In einem sehr strikten Sinn gibt es auf diese Frage keine Antwort. Banale Erklärungsversuche würden darauf hinaus laufen zu sagen, das sei deshalb so, weil jeder etwas anderes darunter versteht, aber das trägt nichts dazu bei zu verstehen warum das so sein muss. Der Begriff der Freiheit gehört zu jenen Termini, die der französische Philosoph Etienne Balibar einmal als „Maitre Mots“ bezeichnet hat, als Herrenwörter, angelehnt an den Term des Herrensignifikanten bei Lacan in der Tradition de Saussures. „Maitre Mots“ sind Wörter wie Glück, Wahrheit, Gott, Mensch, Frieden, Schönheit, Wissen, Vernunft oder Liebe. (Die Liste ist selbstverständlich unvollständig und kann beliebig erweitert werden.) Allen diesen Begriffen ist gemeinsam, dass wie man sagt „jeder etwas anderes darunter versteht“. Ein „Maitre Mot“ ist ein Wort, das nichts Konkretes bezeichnet, sondern eine ideologische Voraussetzung dafür ist,  dass seine universale Bedeutung vollkommen individuell interpretiert werden kann. Anders gesagt: Die Tatsache, dass jeder etwas anderes unter dem Wort verstehen kann ist selbst das Phänomen, das es beschreiben will. Freiheit ist der Prozess, der Individuen ermöglicht Differenz zu leben ohne von den Notwendigkeiten des sozialen Netzwerks entbunden zu sein. Wenn wir also wissen wollen, was Freiheit ist, nützt es weniger irgendeine Definition von Freiheit zu liefern, sondern sich darüber im Klaren zu werden, welches Problem der Begriff der Freiheit induziert.

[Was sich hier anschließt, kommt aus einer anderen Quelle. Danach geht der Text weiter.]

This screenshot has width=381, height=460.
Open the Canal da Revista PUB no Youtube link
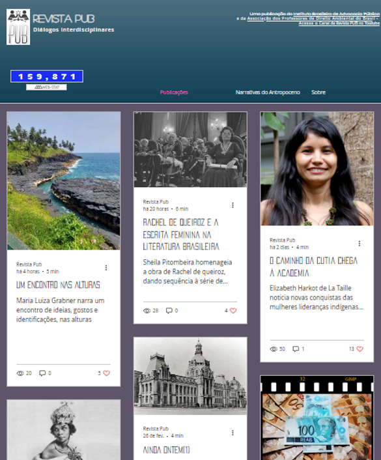(339, 23)
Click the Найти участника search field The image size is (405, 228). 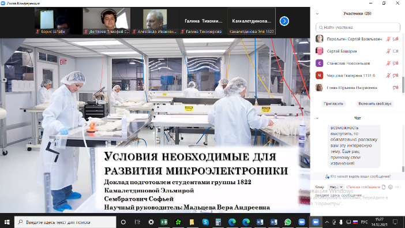(x=358, y=27)
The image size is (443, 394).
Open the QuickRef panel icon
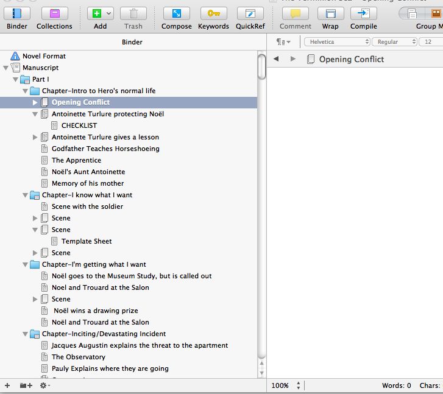tap(250, 13)
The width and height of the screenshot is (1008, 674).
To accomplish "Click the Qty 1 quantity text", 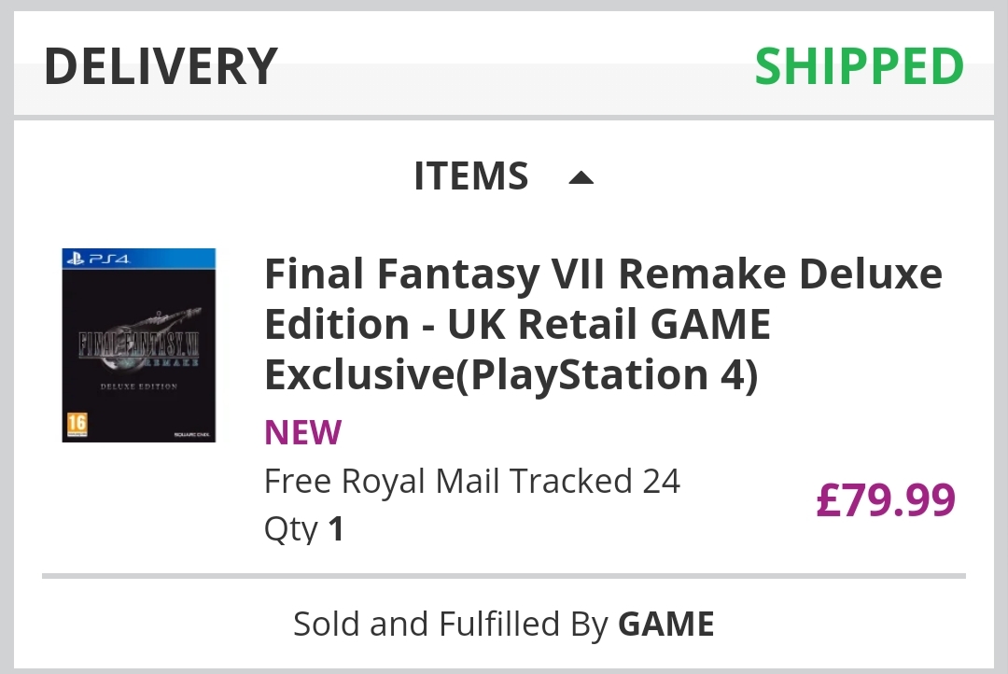I will pos(304,529).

Im Fall von Cat Stevens lässt sich dieses Problem in genau einem Satz ausdrücken:

There’s a million ways to go.”

Spinoza wird der Satz zugeschrieben, dass jede Bestimmung eine Verneinung ist. Die schiere Anzahl einer Million Wege macht keinen Unterschied, wenn ich genau einen gehen muss.

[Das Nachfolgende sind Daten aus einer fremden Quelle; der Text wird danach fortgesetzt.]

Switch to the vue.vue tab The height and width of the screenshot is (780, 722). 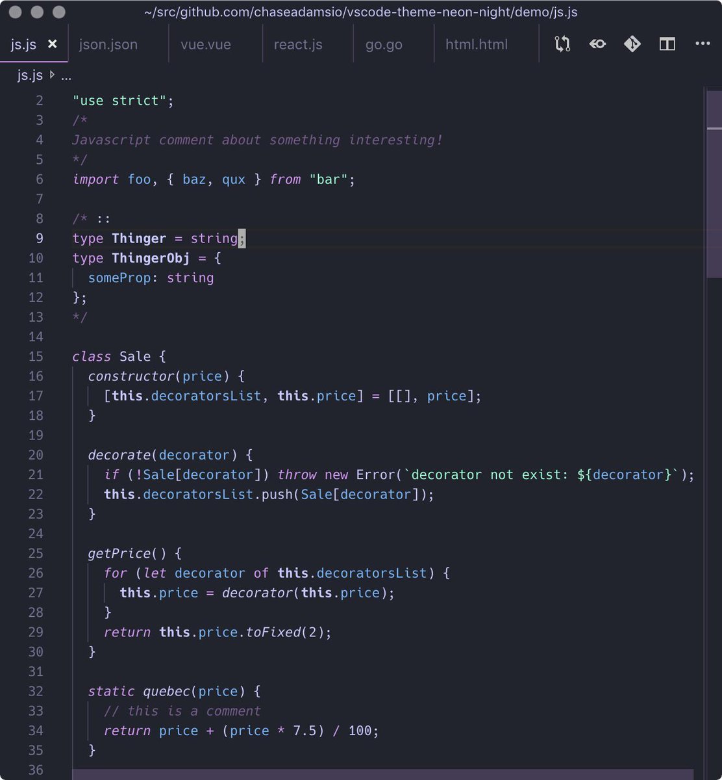(x=205, y=44)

Welchen gehe ich? Welcher ist richtig? Gibt es überhaupt einen, der richtig ist? Das Problem der Freiheit ist, dass wir nicht wissen, ob wir richtige Entscheidungen treffen, bis wir sie getroffen haben. Das Drama der modernen menschlichen Existenz besteht letztlich darin, in der Epoche exakter Wissenschaft und präziser Algorithmen keine tatsächliche Gewissheit zu besitzen. Je genauer wir messen, je präziser wir berechnen, je desto weniger wissen wir wirklich etwas und es sind Zweifel, Skepsis und (Un)Wahrscheinlichkeit die so etwas wie die Paradigmen der „Million ways“ bilden. Freiheit bedeutet in einer technisierten, kapitalistischen Welt Entscheidung unter Unsicherheit.

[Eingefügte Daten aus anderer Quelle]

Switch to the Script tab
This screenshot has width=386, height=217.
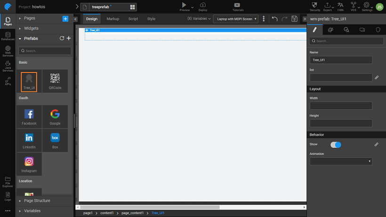point(133,19)
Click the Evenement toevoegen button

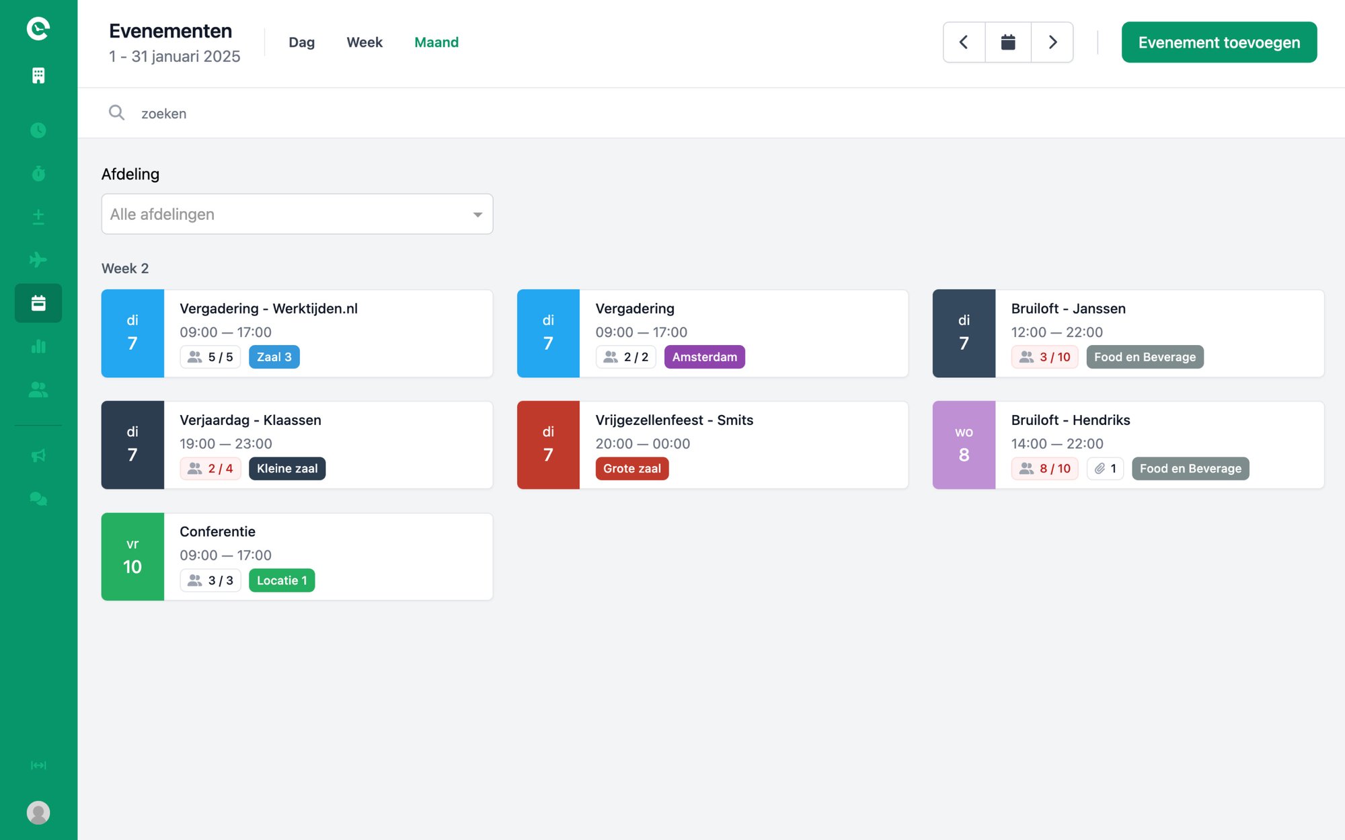1219,42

Wenn ich mich für einen Weg unter Millionen entscheiden muss, muss ich alle anderen aufgeben und werde nie erfahren, was sie für mich bedeutet hätten. Etwa zur gleichen Zeit als Cat Stevens Moslem wurde, schloss sich Bob Dylan einer evangelikalen Sekte an. Aber anders als Cat hatte Dylan 15 Jahre früher auf die Frage „How many roads must a man walk down“ mit Ambivalenz geantwortet. Cat Stevens wollte eine definitive Antwort und fand sie. Ich fand seine Musik schöner, als er sie noch suchte.